The Last Families to Walk Out of Al-Deerah

Sometime in the early 1980s, the last residents of Al-Deerah closed their doors for the final time. There was no evacuation order, no catastrophe, no invading army. The Saudi government had built modern housing on the plain below — concrete blocks with electricity, indoor plumbing, and rooms wide enough for furniture that would never fit through the Old Town's corridors. The choice was not dramatic. It was practical. And one by one, families who had lived in the same mudbrick rooms for generations carried what they could down the hill and did not come back.

What they left behind was one of the most intact medieval Arabian townscapes on earth: a vertical maze of two- and three-storey houses built from mudbrick, stone, and palm trunk beams, pressed together so tightly that the streets between them functioned less as roads than as canyons. Sunlight barely reached the ground. The architecture was not accidental — every narrow passage was engineered to channel airflow and block heat, turning the labyrinth into a passive cooling system centuries before air conditioning existed. At the top of the hill, a citadel attributed to the 7th-century Umayyad general Musa bin Nusayr watched over the oasis below.

The departure of Al-Deerah's last residents exposed something the living town had been hiding. This was not simply a medieval settlement. It was the topmost layer of a site that had been occupied, built upon, and rebuilt for over three thousand years — a geological core sample of Arabian civilisation. The Dedanites had been here. The Lihyanites had carved their kings into the cliff faces. The Nabataeans had built a necropolis of monumental tombs twenty kilometres to the north. The Romans had come and taxed the caravans. Islam had arrived and the town had continued, absorbing each new era into its walls and foundations, until the 20th century offered something the desert never had: a reason to leave.

Al-Ula is a vertical cross-section of civilisational ambition — each kingdom building on the bones of the last, each one convinced it would outlast the desert. The Dedanites built over whatever came before them. The Lihyanites built over the Dedanites. The medieval town buried them all. And when the last residents walked out in the 1980s, every layer was exposed at once — three thousand years of the same conviction, disproved by the same sand.

The Kingdoms That Controlled the Arabian Incense Route

Dadan and Lihyan — The Forgotten Superpowers of the Frankincense Trade

Long before Al-Deerah's mudbrick houses existed, the AlUla valley was the capital of a kingdom most people have never heard of. Dadan — known in the Hebrew Bible as Dedan — emerged around the 9th century BCE as the dominant power on the overland incense route, the arterial trade corridor that carried frankincense and myrrh from the production zones of southern Arabia northward to Egypt, Mesopotamia, and the Mediterranean world. Frankincense was not a luxury. It was a necessity — burned in every temple from Memphis to Rome, prescribed by physicians, demanded by embalmers. Controlling its transit was the ancient equivalent of controlling an oil pipeline.

The Dedanites built their capital at the mouth of a narrow valley where sandstone cliffs created a natural fortress and a perennial water source fed one of the richest oases on the Arabian Peninsula. The site was strategic genius: any caravan moving north had to pass through their territory, and the oasis offered the water and food that made the journey survivable. By the 5th century BCE, the Dedanite kingdom had been absorbed or succeeded by the Lihyanite kingdom, which expanded the city's ambition dramatically. Lihyanite kings commissioned monumental rock-cut tombs high in the sandstone cliffs — the so-called Lion Tombs, flanked by carved predators that still crouch above the valley floor. Inscriptions in the Dadanitic script, scattered across rock faces throughout the region, record dedications to the god Dhu-Ghaba and administrative decrees that reveal a literate, bureaucratically organised state.

────

# [Set exercise 1]
According to the Al-Deerah passage, around what time did Dadan emerge as the dominant power on the overland incense route?
# [Set exercise 2]
Summarize the Al-Deerah passage in two sentences.
# [Set exercise 3]
Write out the Al-Deerah passage again, starting at "Dadan and Lihyan" and ending at "an oil pipeline.", and swap "oil pipeline" for "water pipeline".

Source data:
────

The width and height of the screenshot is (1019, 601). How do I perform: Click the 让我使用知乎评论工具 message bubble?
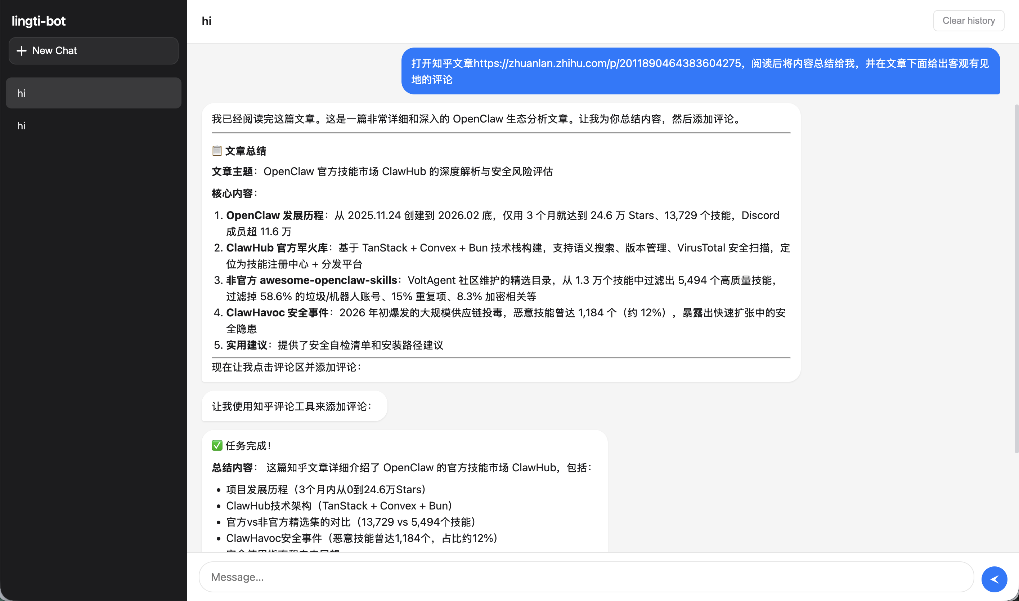(294, 405)
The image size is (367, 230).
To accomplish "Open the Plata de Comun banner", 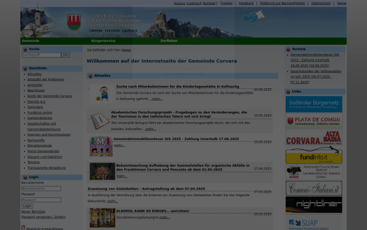I will click(314, 121).
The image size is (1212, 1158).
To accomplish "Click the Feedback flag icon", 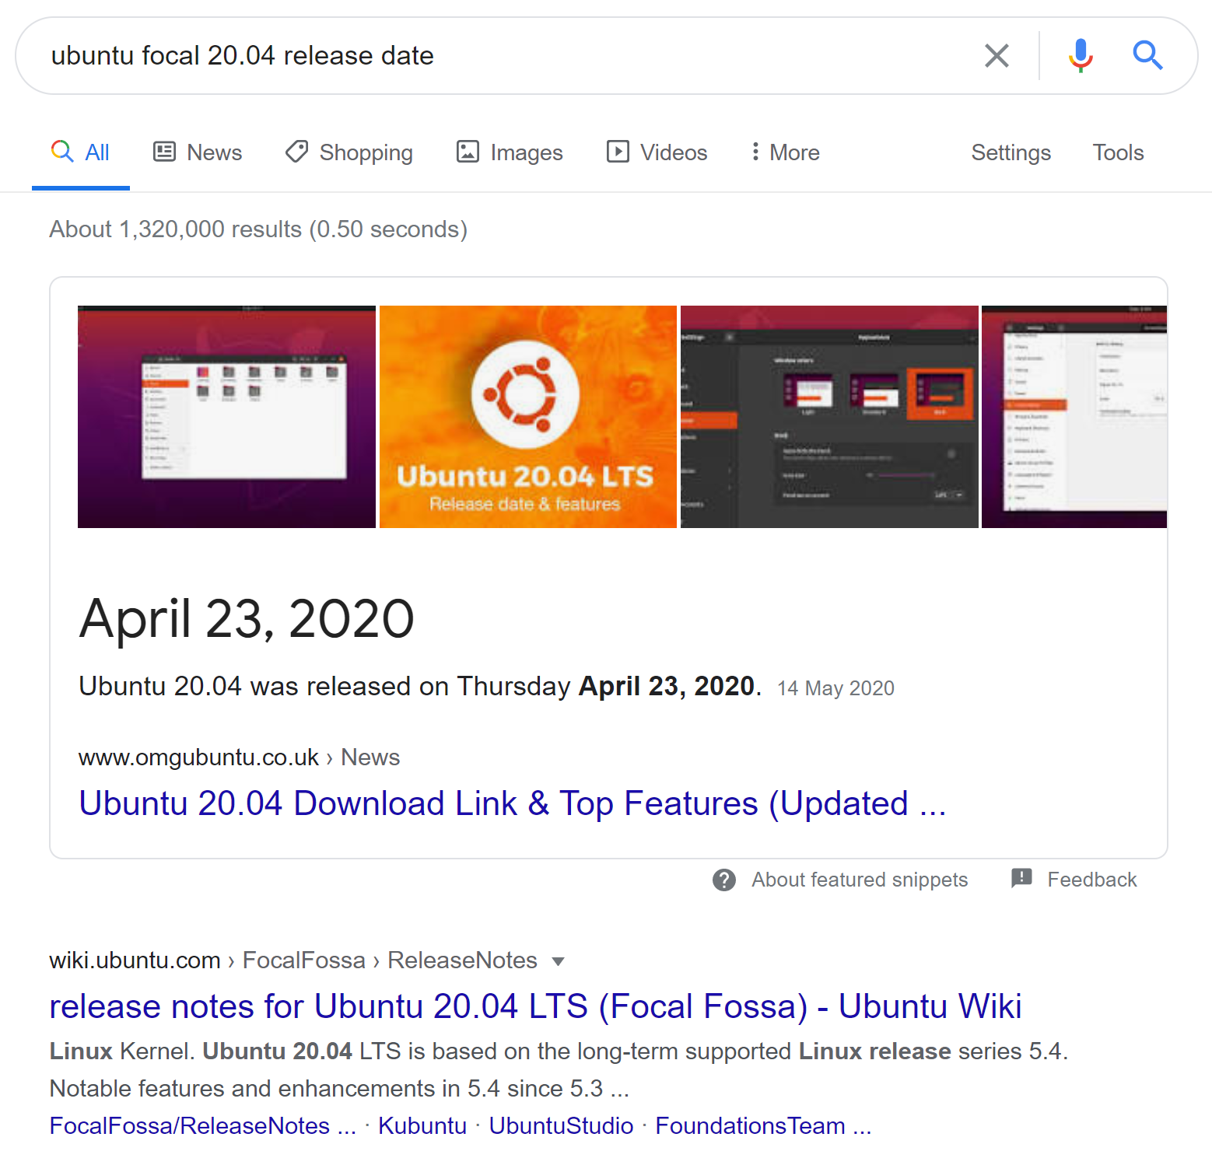I will click(1020, 879).
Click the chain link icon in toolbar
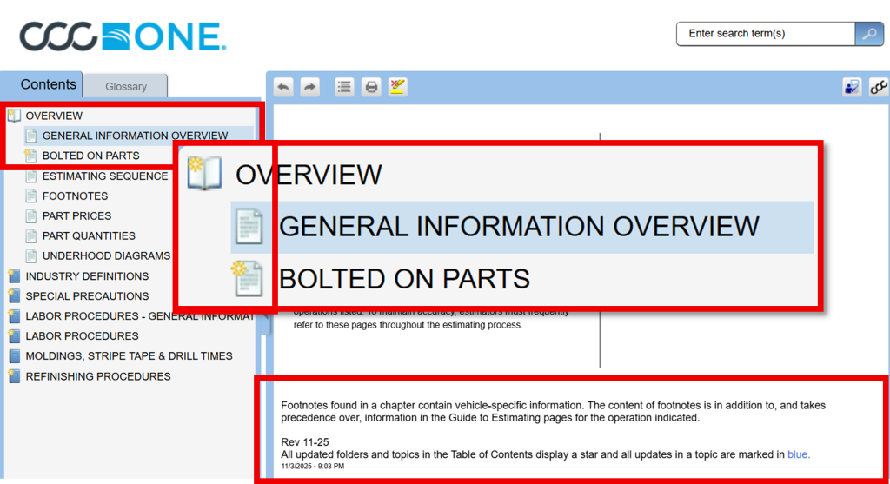Image resolution: width=890 pixels, height=484 pixels. 879,87
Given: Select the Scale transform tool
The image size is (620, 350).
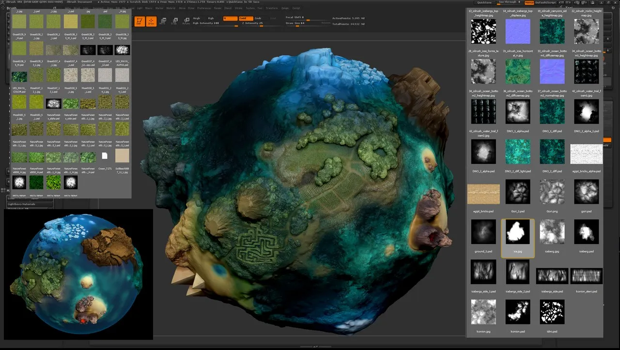Looking at the screenshot, I should coord(174,21).
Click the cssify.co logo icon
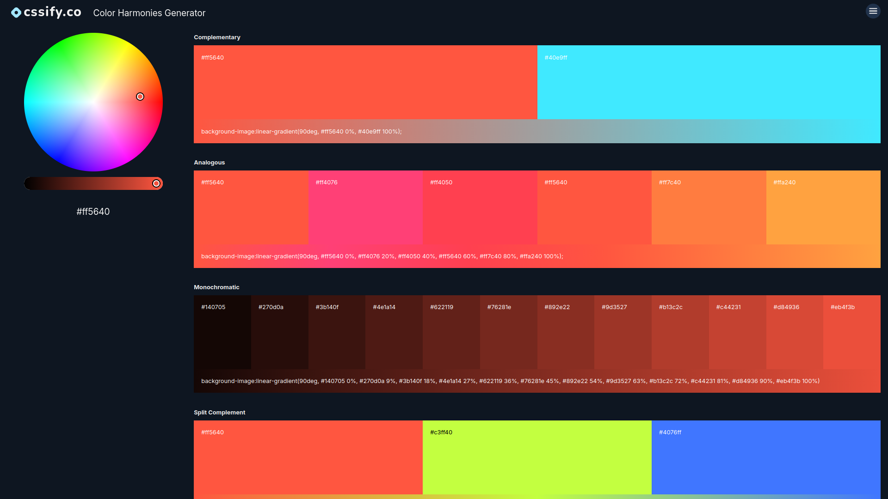888x499 pixels. (15, 12)
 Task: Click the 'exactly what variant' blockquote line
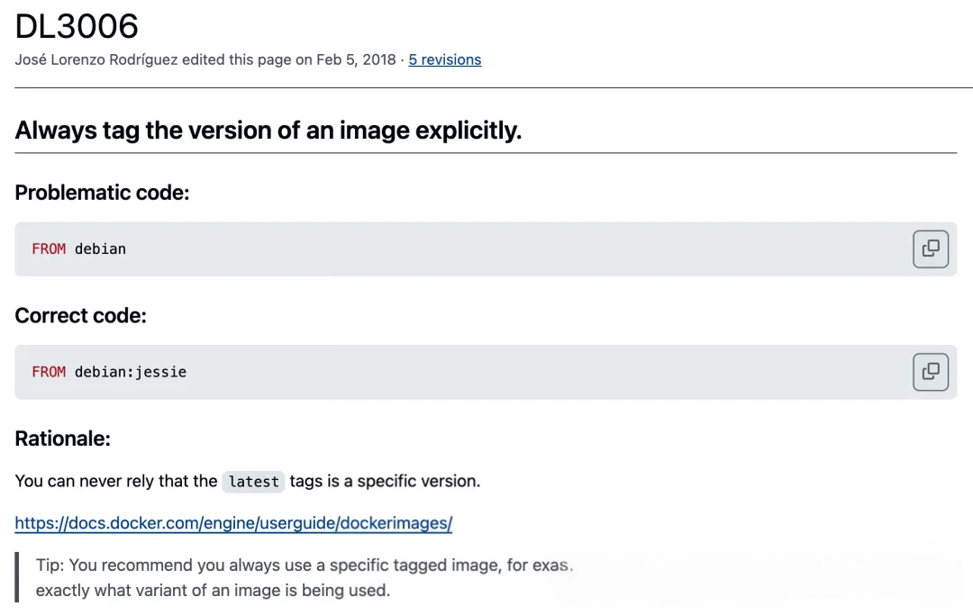point(212,591)
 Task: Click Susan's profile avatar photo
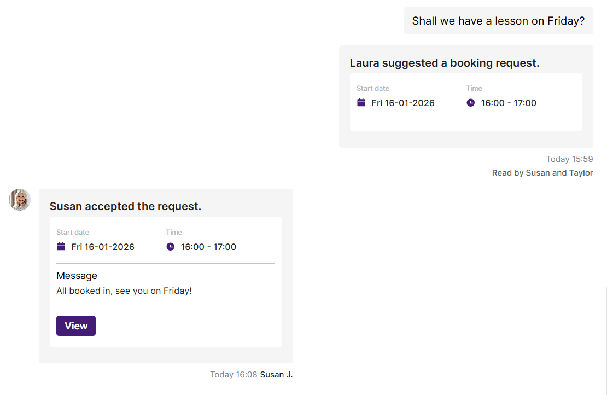20,200

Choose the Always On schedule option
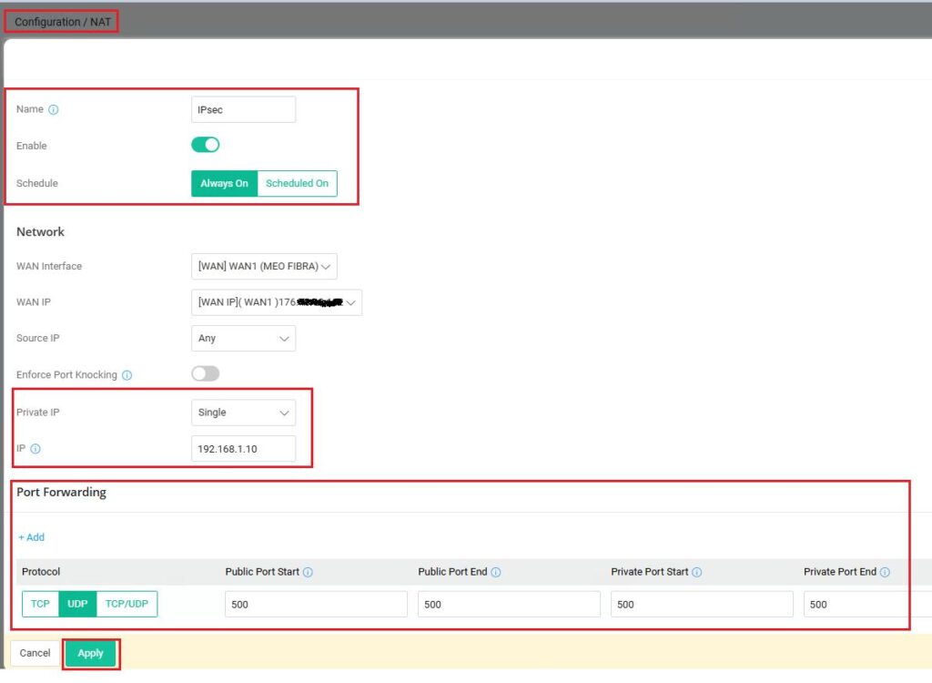point(224,183)
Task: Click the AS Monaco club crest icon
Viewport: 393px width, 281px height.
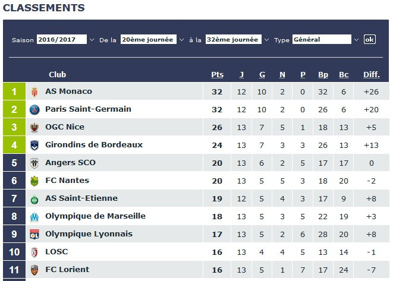Action: point(34,91)
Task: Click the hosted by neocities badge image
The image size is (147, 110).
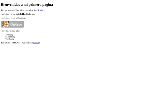Action: click(x=12, y=24)
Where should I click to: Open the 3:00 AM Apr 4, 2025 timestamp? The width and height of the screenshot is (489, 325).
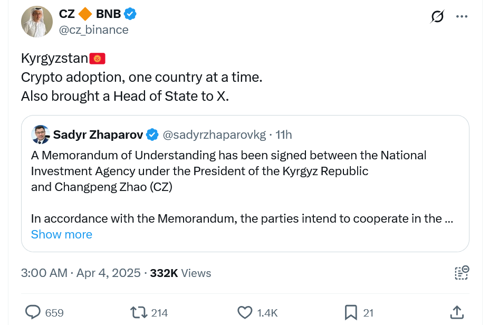point(81,273)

────

# [Exercise solution 1]
Around the 9th century BCE.

# [Exercise solution 2]
When the Saudi government built modern housing on the plain below, the last residents of Al-Deerah left in the early 1980s, exposing a medieval mudbrick town that was the topmost layer of a site occupied for over three thousand years. Long before that town existed, the AlUla valley was the capital of Dadan, which dominated the incense route from around the 9th century BCE and was later absorbed or succeeded by the Lihyanite kingdom, whose kings commissioned monumental rock-cut tombs.

# [Exercise solution 3]
Dadan and Lihyan — The Forgotten Superpowers of the Frankincense Trade

Long before Al-Deerah's mudbrick houses existed, the AlUla valley was the capital of a kingdom most people have never heard of. Dadan — known in the Hebrew Bible as Dedan — emerged around the 9th century BCE as the dominant power on the overland incense route, the arterial trade corridor that carried frankincense and myrrh from the production zones of southern Arabia northward to Egypt, Mesopotamia, and the Mediterranean world. Frankincense was not a luxury. It was a necessity — burned in every temple from Memphis to Rome, prescribed by physicians, demanded by embalmers. Controlling its transit was the ancient equivalent of controlling an water pipeline.